There are so many information gaps here that it’s hard to grasp anything concrete. Which is not your fault. You were in a relationship for four years with someone who presented you with a false reality, and this lack of clarity is reflected in the vagueness of what you share about your feelings. But I think you should find some clear answers about it before moving on.

For example, what exactly are you furious about? His dishonesty? Or the feeling that you cannot grieve? Are you upset that the family you said you were in a relationship with didn’t tell you? Is it your drive to let everyone know that you were a big part of each other’s lives and that you deserve the same “mourning status” that a family member or close friend would receive? Or is it to let everyone know you had no idea?

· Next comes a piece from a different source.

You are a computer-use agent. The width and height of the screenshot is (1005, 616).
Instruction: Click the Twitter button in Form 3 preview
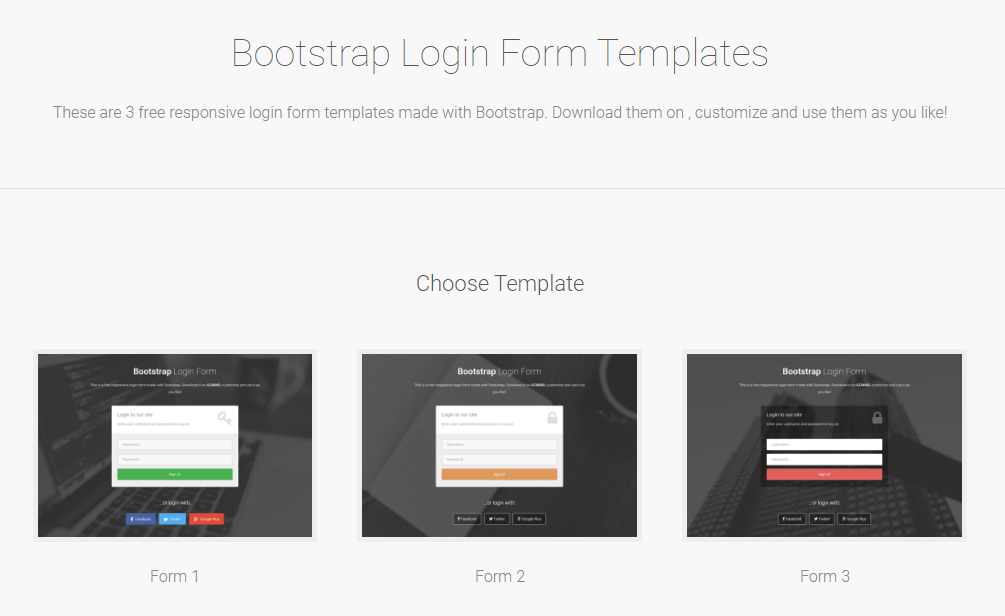click(x=823, y=519)
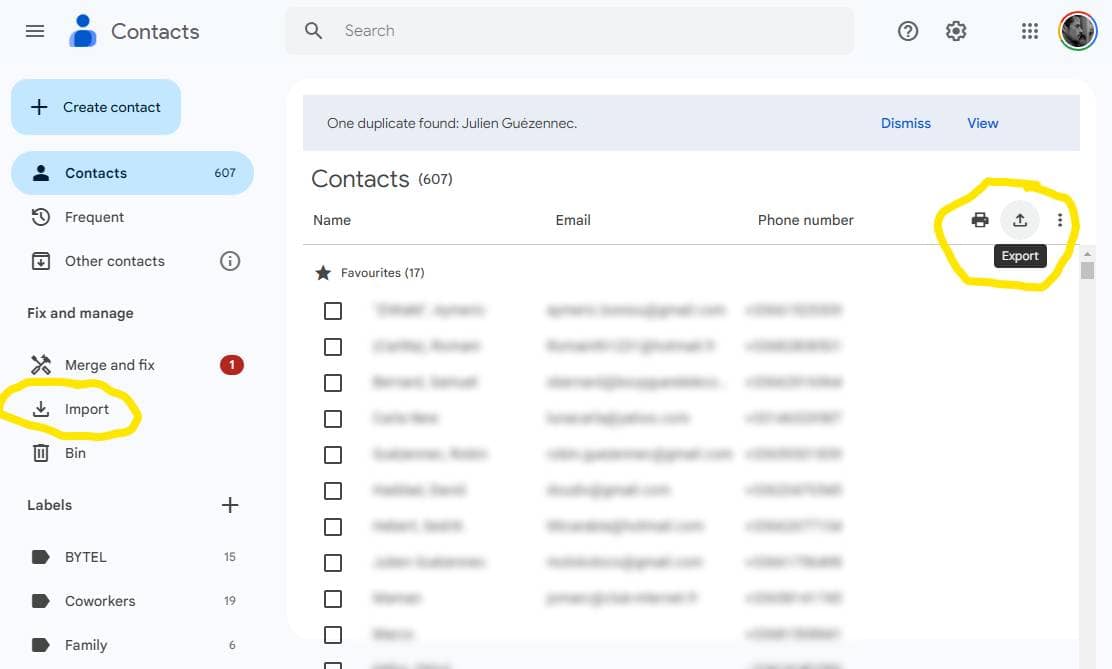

If the family wasn’t aware, I wonder what value your confession would have. Of course it would reveal a part of him that they may not have seen, and maybe that’s your goal here. But again, what would it be for? you? I doubt the family would soon give you that elusive grieving status, and so you’d probably still find yourself on the outside. (And to be honest, I’m not sure anyone would believe you had no idea he had a partner. I believe you. But I’m not them.)

I keep coming back to what you said about the ways of grief, and I still don’t know what stands in your way of grieving him. You may not be able to do the same kind of public remembrance on social media as his partner and the rest of his family. But what’s stopping you from grieving in private? And maybe work through these complications with your friends and family instead of his?

I’m sorry I don’t have a clearer solution for you. But maybe – hopefully – you will answer some of these questions and your path will emerge.